I'll look into the funnel then, but might wait to see what happens with my machine.

If I do though, I'll get a tall one@MediumRoastSteam 😉

I don't think I'd be up for adding water to the brand each time either. Like you say, it goes against the aim of the niche.


----------



## ratty (Sep 22, 2019)

I read somewhere not to add any water to the beans as it can cause more retention in the Niche.

Sorry can't remember where now.


----------



## MediumRoastSteam (Jul 7, 2015)

Dang24 said:


> I did see someone makes portafilter holders out of wood which was really interesting and was interested in, but with the static spray I think it'd be a nightmare!!
> 
> I'll look into the funnel then, but might wait to see what happens with my machine.
> 
> ...


 Just mind the portafilter you use! Make sure there's head space AND, the tapered shape, as it might be you won't be able to keep the basket central to the chute. Straight walls are better, IMO.

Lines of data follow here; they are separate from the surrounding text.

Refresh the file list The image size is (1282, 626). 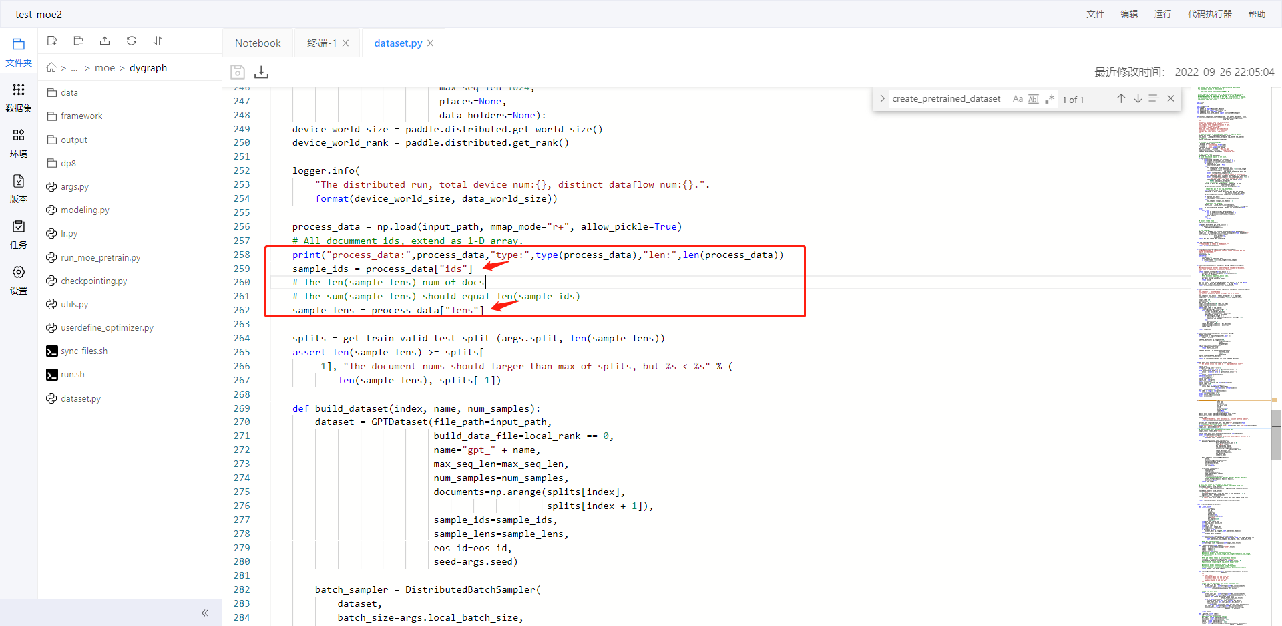(131, 40)
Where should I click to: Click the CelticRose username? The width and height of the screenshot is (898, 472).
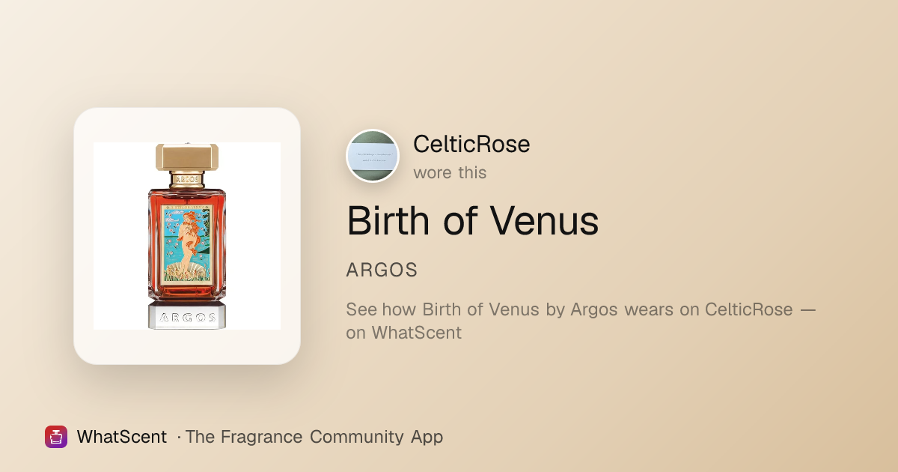(x=471, y=144)
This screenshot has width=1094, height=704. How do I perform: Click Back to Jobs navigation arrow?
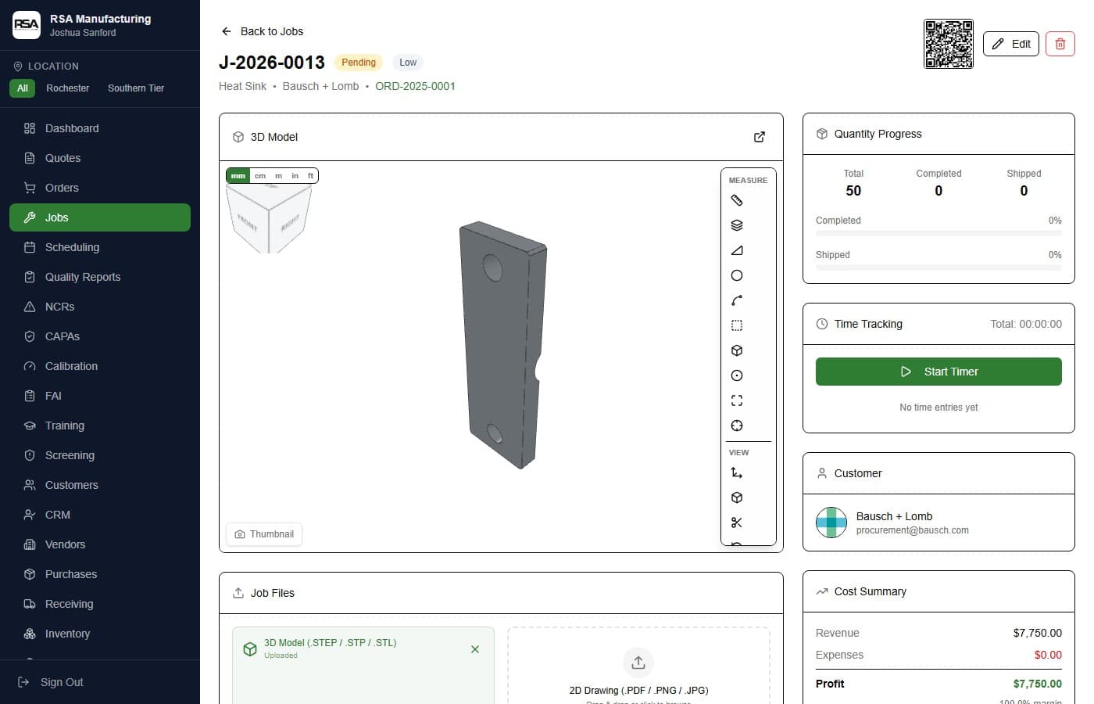coord(226,31)
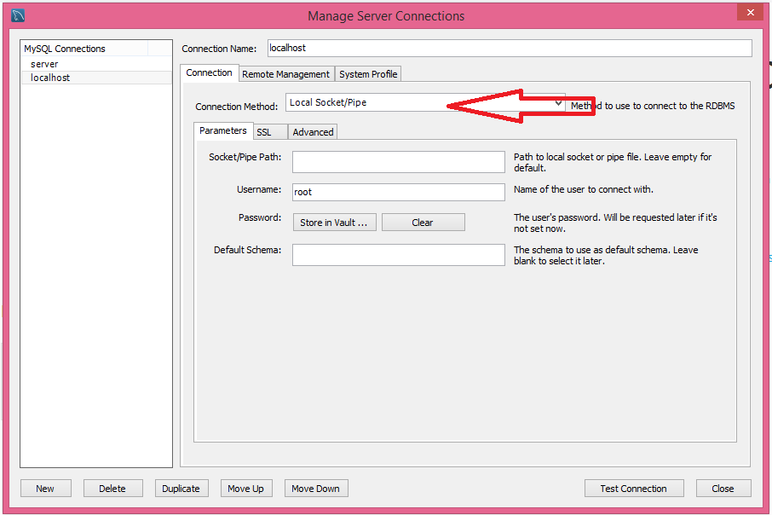Click the Socket/Pipe Path input field
Screen dimensions: 772x515
point(398,161)
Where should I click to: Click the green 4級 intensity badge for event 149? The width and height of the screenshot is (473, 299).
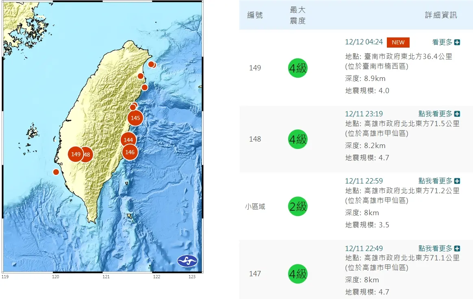click(297, 68)
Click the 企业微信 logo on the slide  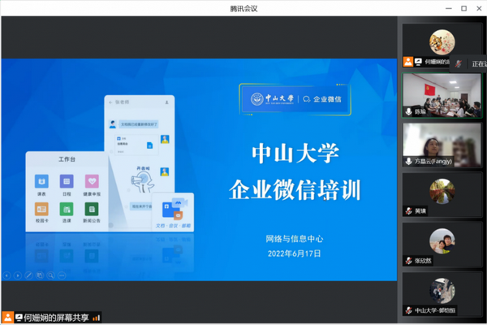[x=321, y=99]
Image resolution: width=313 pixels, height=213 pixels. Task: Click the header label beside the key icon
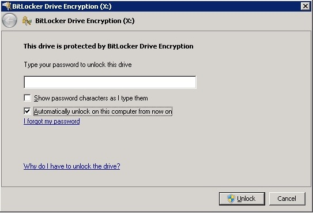point(85,21)
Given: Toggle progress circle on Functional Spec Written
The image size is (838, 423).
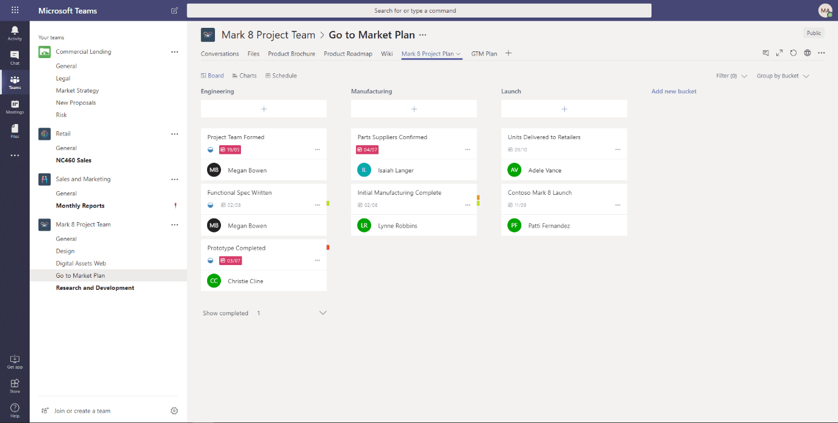Looking at the screenshot, I should (x=211, y=205).
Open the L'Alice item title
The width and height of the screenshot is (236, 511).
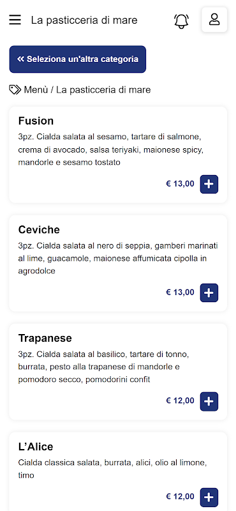[36, 446]
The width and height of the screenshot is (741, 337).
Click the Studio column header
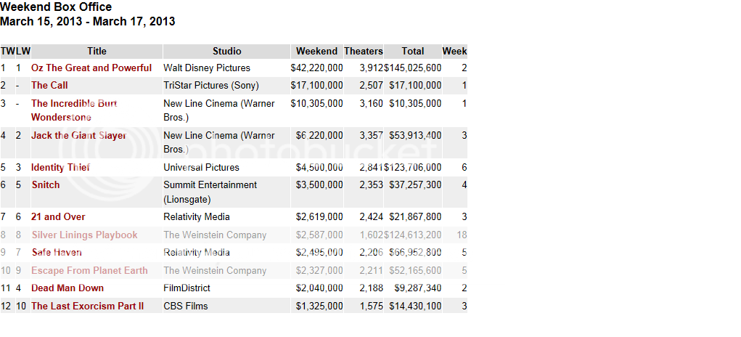point(226,52)
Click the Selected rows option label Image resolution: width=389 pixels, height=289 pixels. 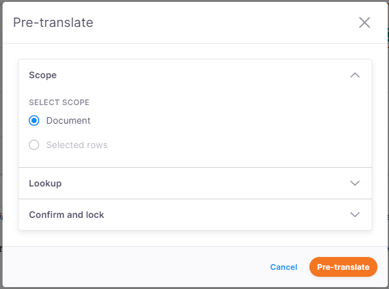pos(77,145)
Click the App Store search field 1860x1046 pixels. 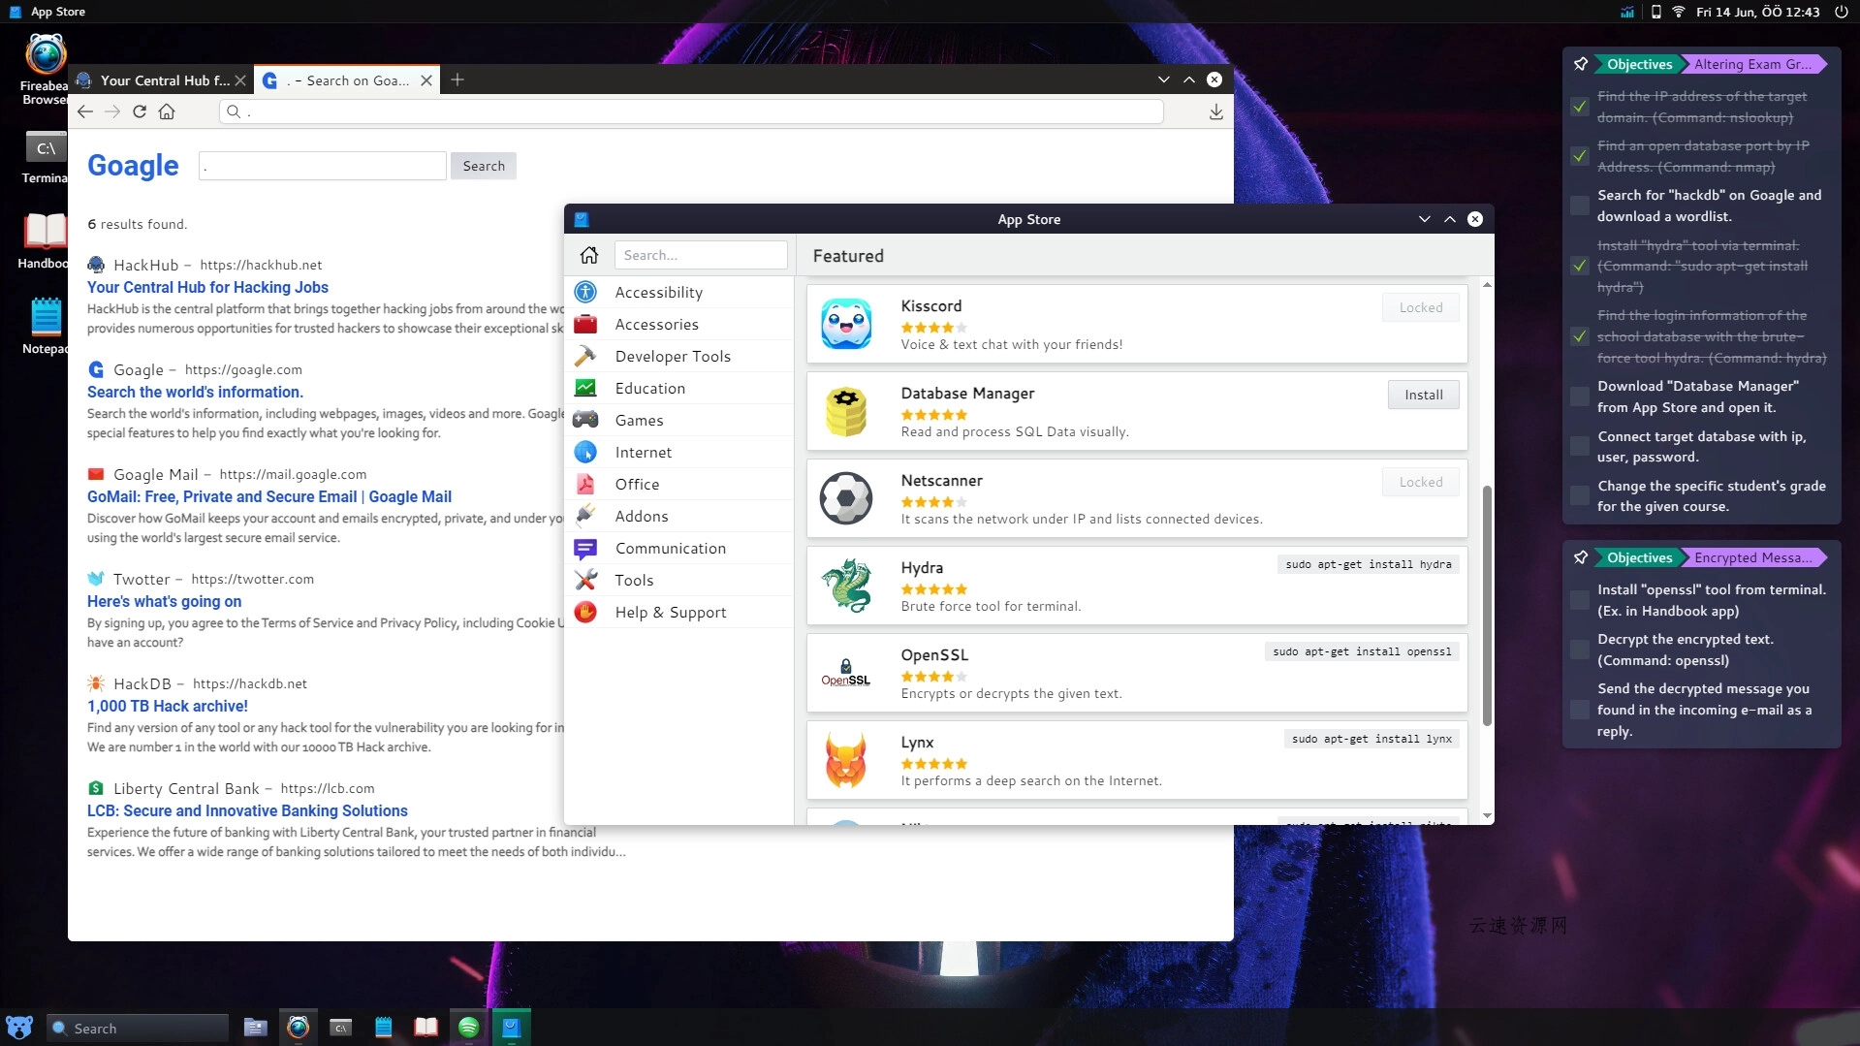702,254
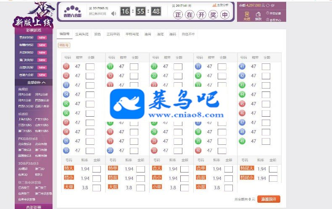
Task: Mute the countdown sound speaker icon
Action: tap(114, 13)
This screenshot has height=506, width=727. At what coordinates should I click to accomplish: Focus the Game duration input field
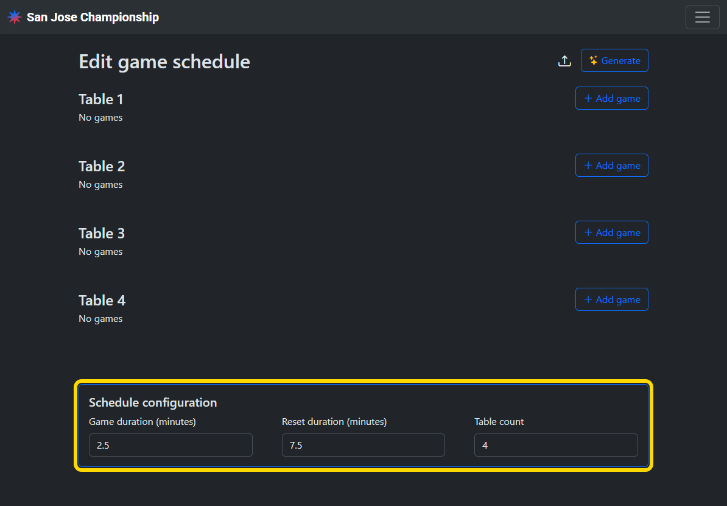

if you do find anything suitable, please let me know. I've been unsuccessful thus far.


----------



## MediumRoastSteam (Jul 7, 2015)

ratty said:


> I read somewhere not to add any water to the beans as it can cause more retention in the Niche.
> 
> Sorry can't remember where now.


 Yes. That's true, and makes the coffee more prone to caking inside (yuck). Hence why, IMO, it just feels wrong. 😊

I think the manual says you should never add water. Mind you, we are talking about a minuscule amount. Still, still feels wrong.


----------



## Dang24 (Apr 20, 2014)

MediumRoastSteam said:


> Just mind the portafilter you use! Make sure there's head space AND, the tapered shape, as it might be you won't be able to keep the basket central to the chute. Straight walls are better, IMO.
> 
> if you do find anything suitable, please let me know. I've been unsuccessful thus far.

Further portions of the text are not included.